What the task asks:
Reproduce the records verbatim from the line with "Locate an element" to the line with "The height and", both lines included, leaving out the pictures.

Listed entries:
<<<<

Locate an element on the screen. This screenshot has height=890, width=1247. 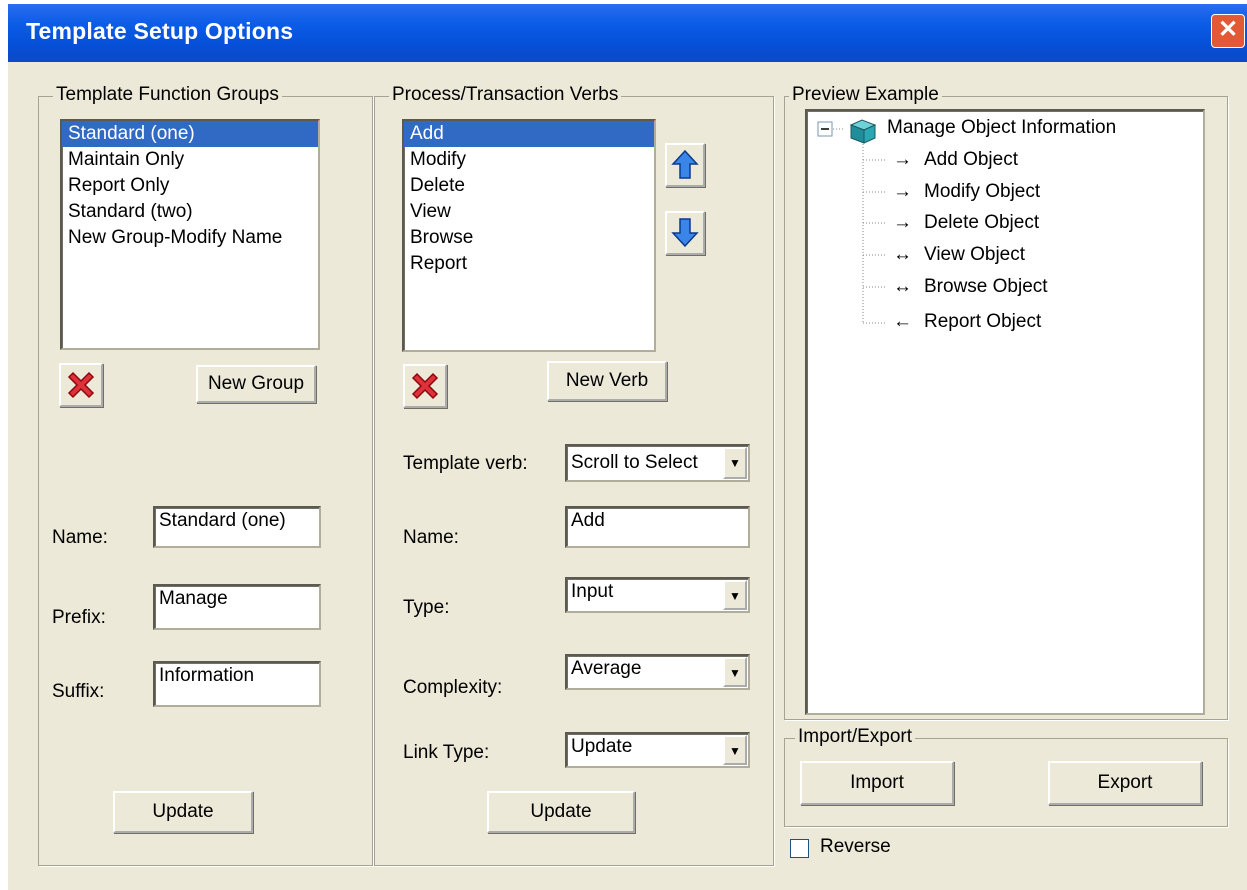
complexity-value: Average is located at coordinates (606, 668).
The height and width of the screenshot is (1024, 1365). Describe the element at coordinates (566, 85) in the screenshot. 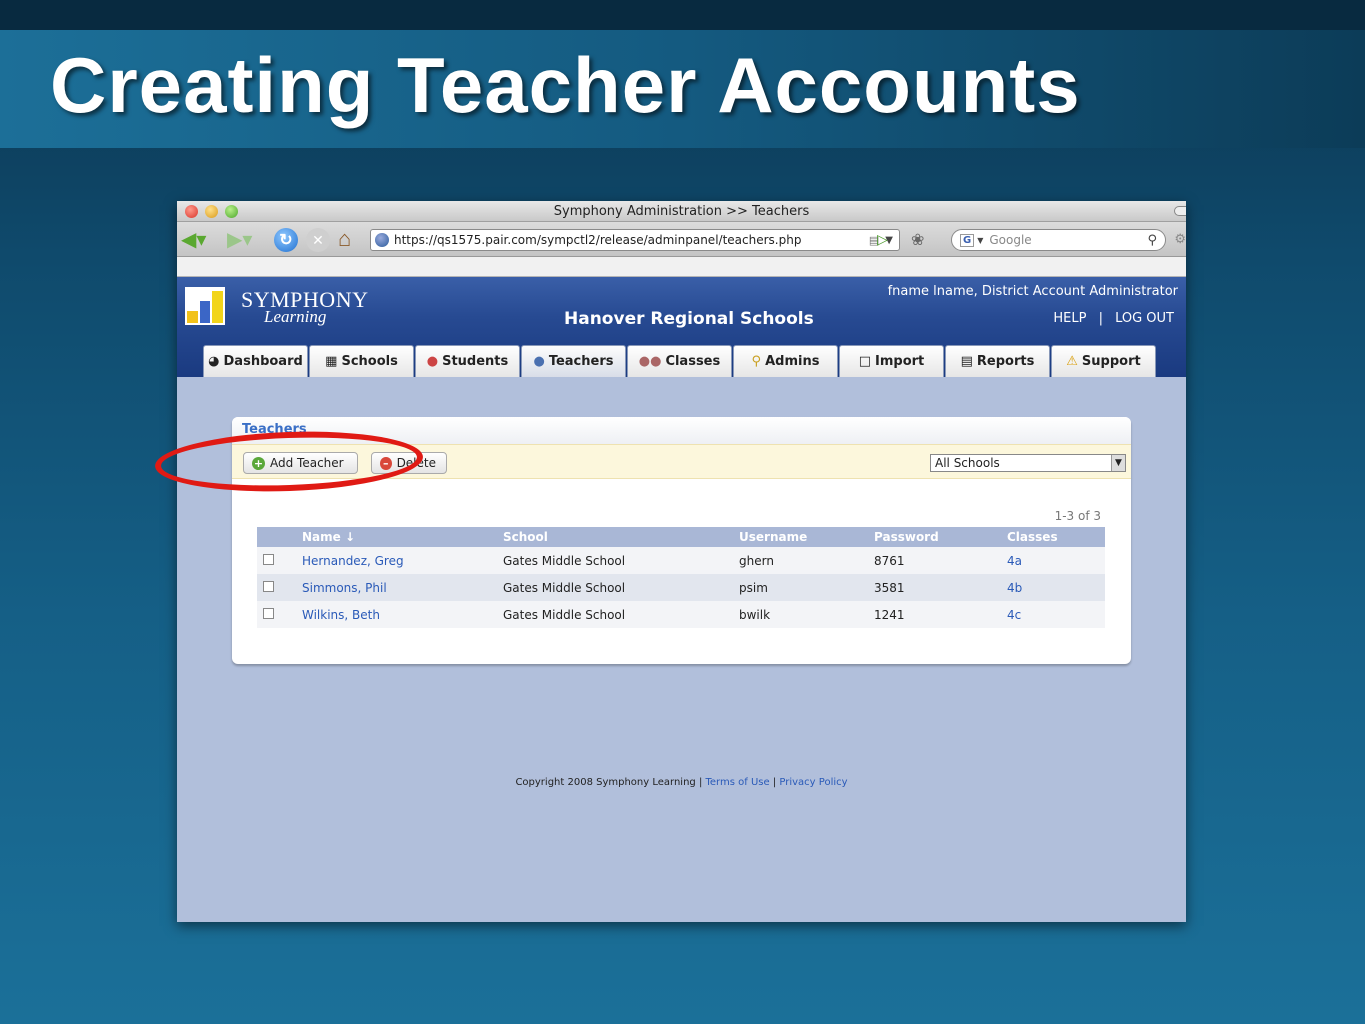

>>>>
<<<<

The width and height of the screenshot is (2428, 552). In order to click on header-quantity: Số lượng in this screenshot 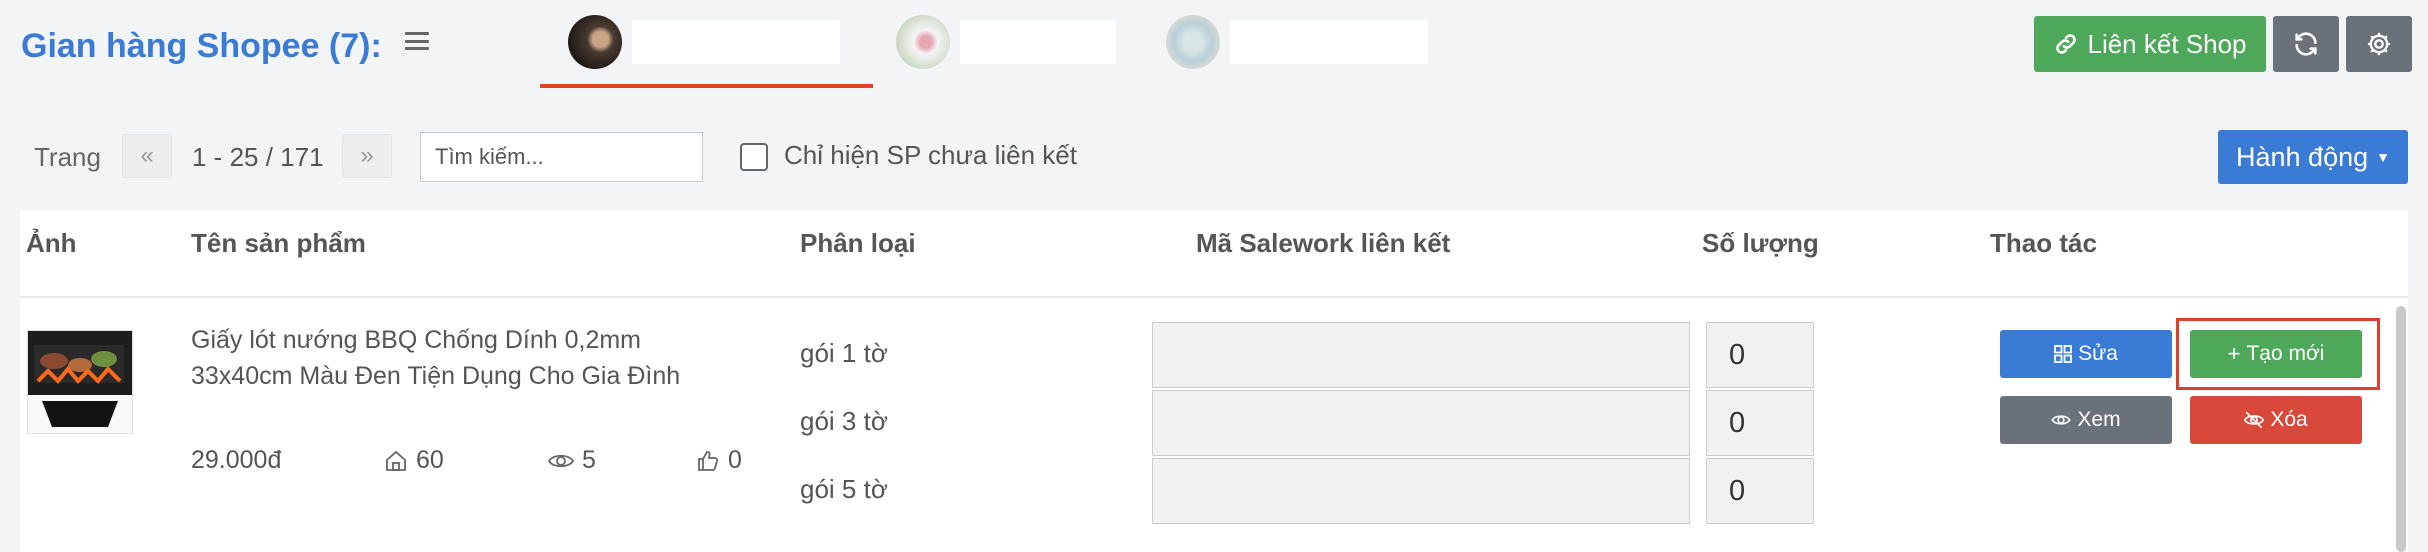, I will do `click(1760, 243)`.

>>>>
<<<<

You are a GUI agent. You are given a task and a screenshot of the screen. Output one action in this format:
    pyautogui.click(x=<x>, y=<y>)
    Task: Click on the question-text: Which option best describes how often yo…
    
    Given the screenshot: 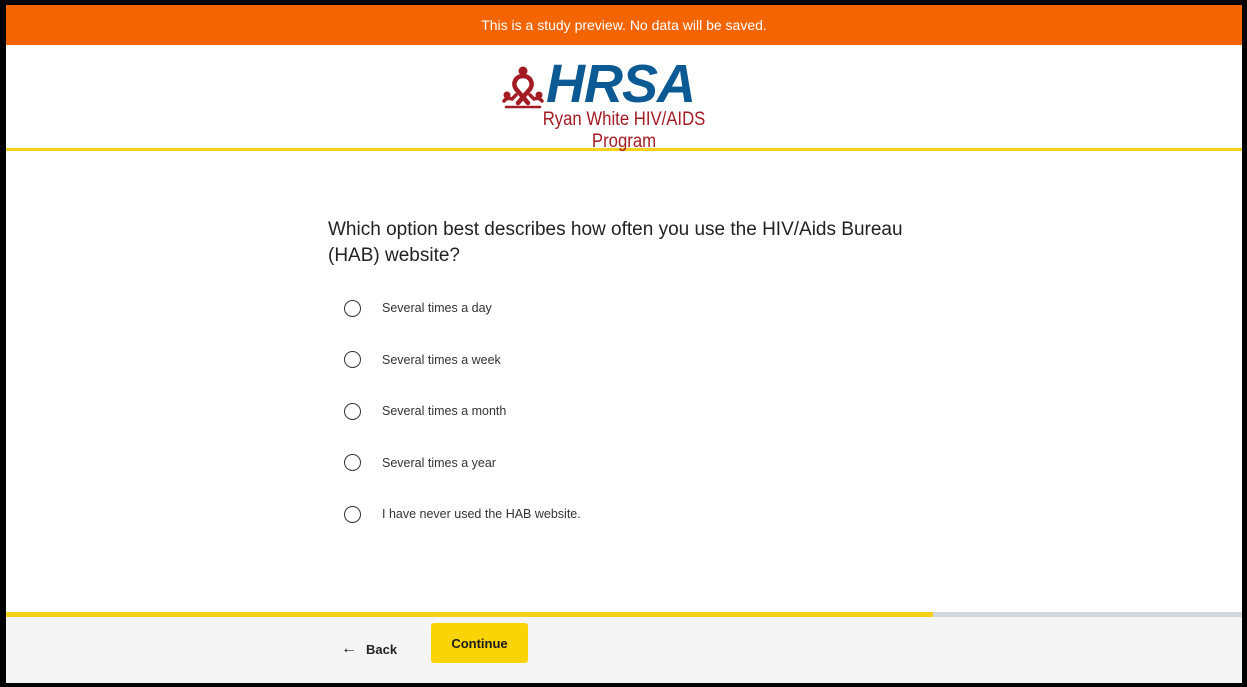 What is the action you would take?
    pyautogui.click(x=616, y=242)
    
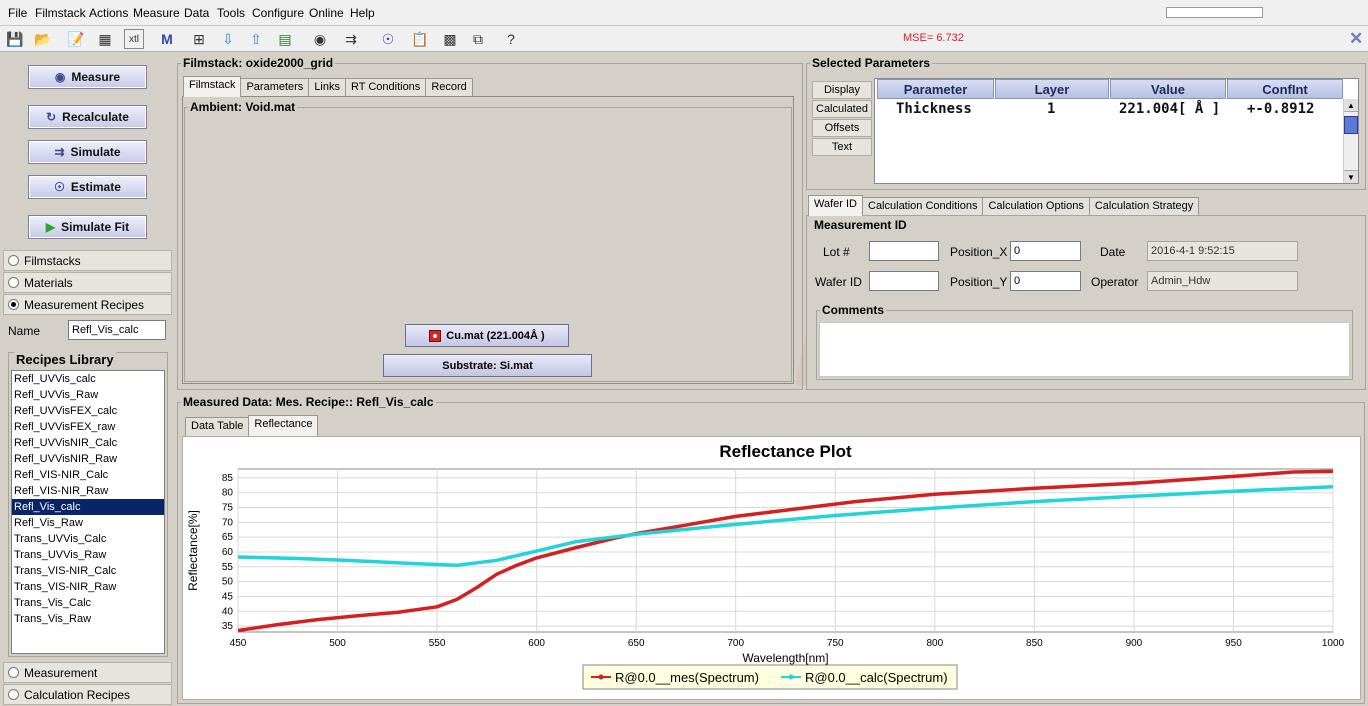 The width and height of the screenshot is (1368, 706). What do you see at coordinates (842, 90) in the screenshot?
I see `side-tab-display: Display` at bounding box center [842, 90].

>>>>

Final answer:
Locate an element on the screen. This screenshot has height=890, width=1247. 
complexity-value: Average is located at coordinates (606, 668).
The height and width of the screenshot is (1024, 1365). Describe the element at coordinates (566, 85) in the screenshot. 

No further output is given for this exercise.